• **EXERCISE REQUIREMENTS**: Each line from the one containing "Given: Add a new terminal with plus icon" to the end of the entries below is to be set down exactly; the pictures are not.

• **INPUT FOR THIS TASK**:
== Segment start ==
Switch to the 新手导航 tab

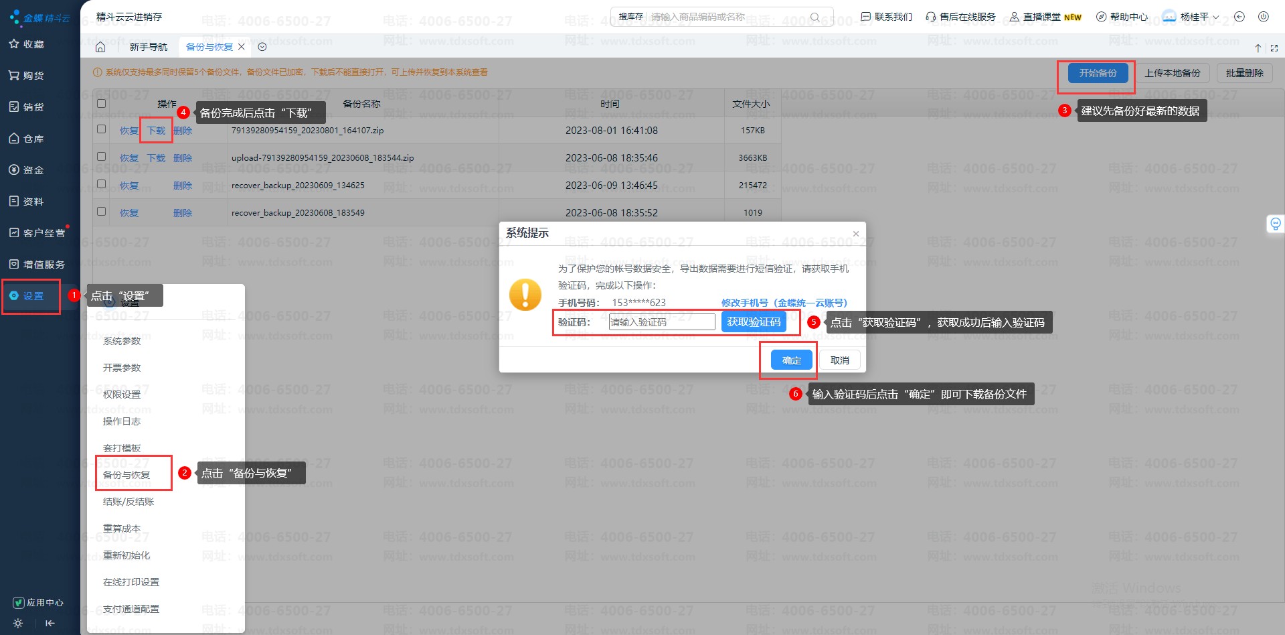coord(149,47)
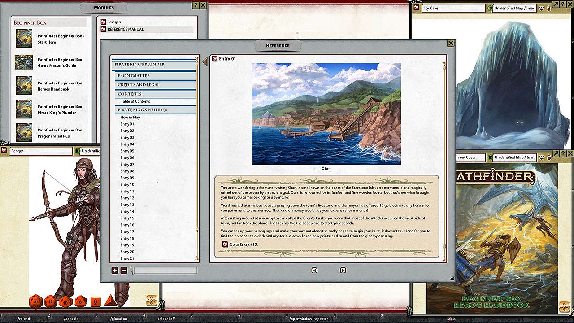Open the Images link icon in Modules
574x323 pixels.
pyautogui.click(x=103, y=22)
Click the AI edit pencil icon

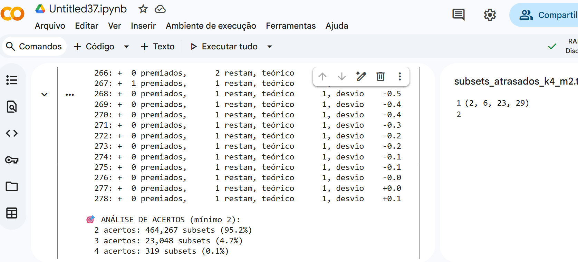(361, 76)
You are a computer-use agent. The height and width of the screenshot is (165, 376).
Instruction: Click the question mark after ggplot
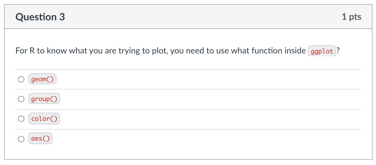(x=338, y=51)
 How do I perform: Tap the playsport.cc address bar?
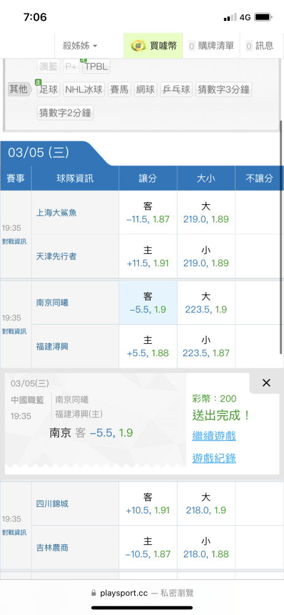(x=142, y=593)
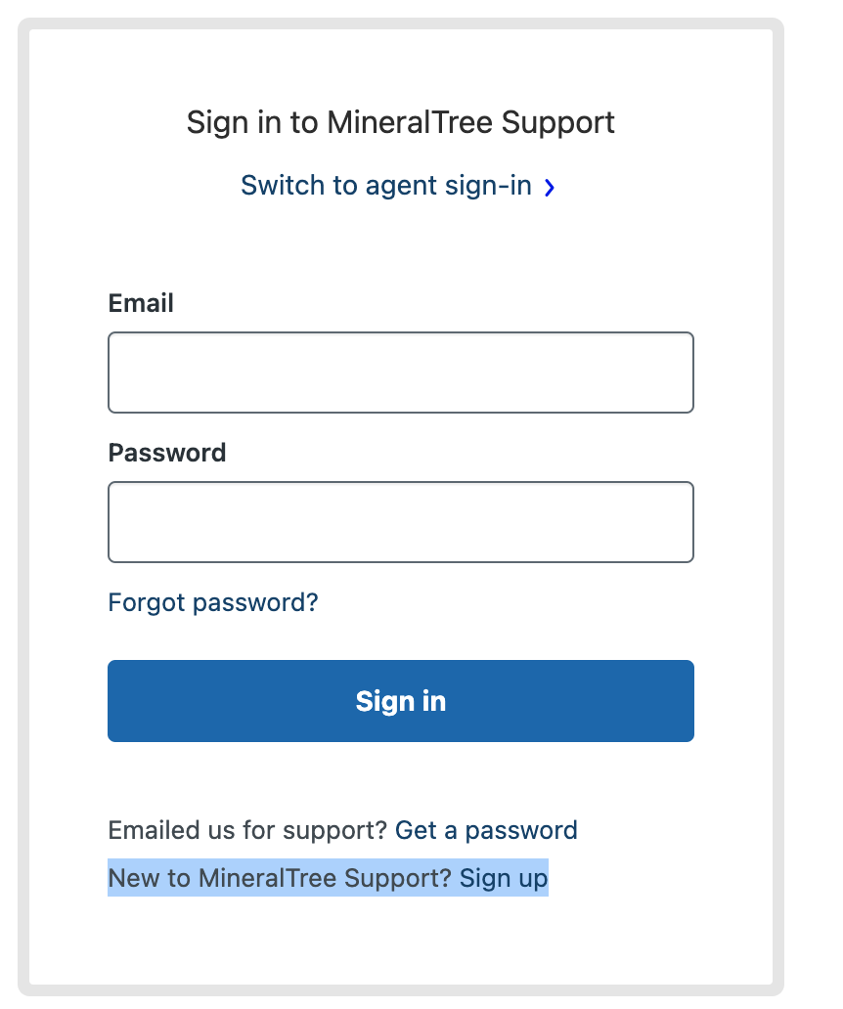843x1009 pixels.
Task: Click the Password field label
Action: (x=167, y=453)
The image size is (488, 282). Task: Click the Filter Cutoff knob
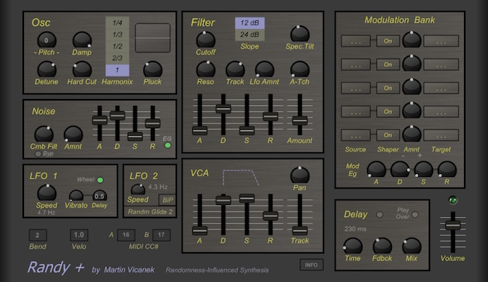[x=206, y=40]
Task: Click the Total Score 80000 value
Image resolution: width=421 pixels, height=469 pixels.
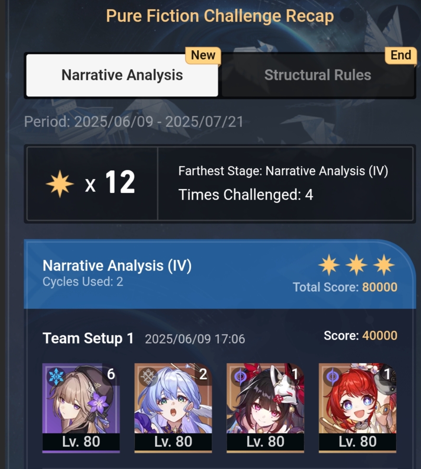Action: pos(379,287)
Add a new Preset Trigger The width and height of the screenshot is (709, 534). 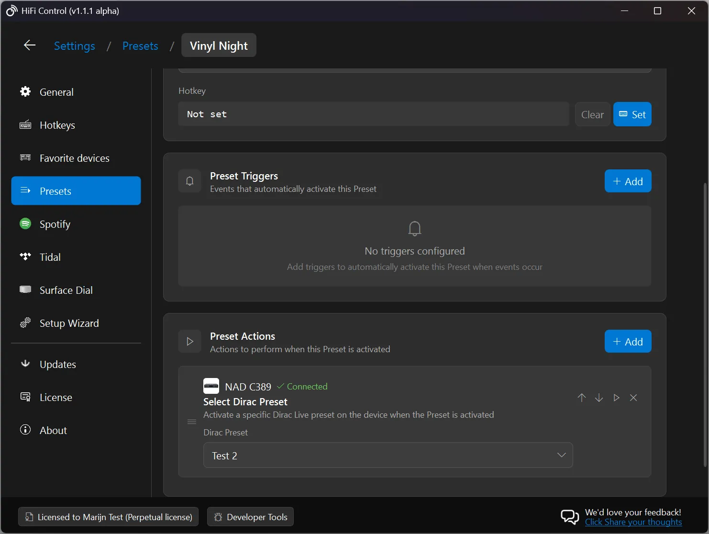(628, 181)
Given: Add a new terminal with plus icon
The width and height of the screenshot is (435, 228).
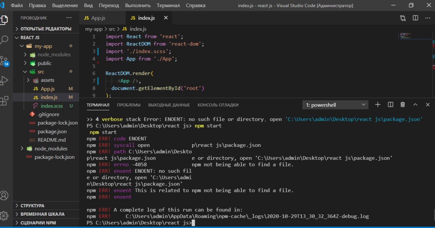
== Segment end ==
• **EXERCISE ANSWER**:
Given: Add a new terminal with plus icon
The width and height of the screenshot is (435, 228).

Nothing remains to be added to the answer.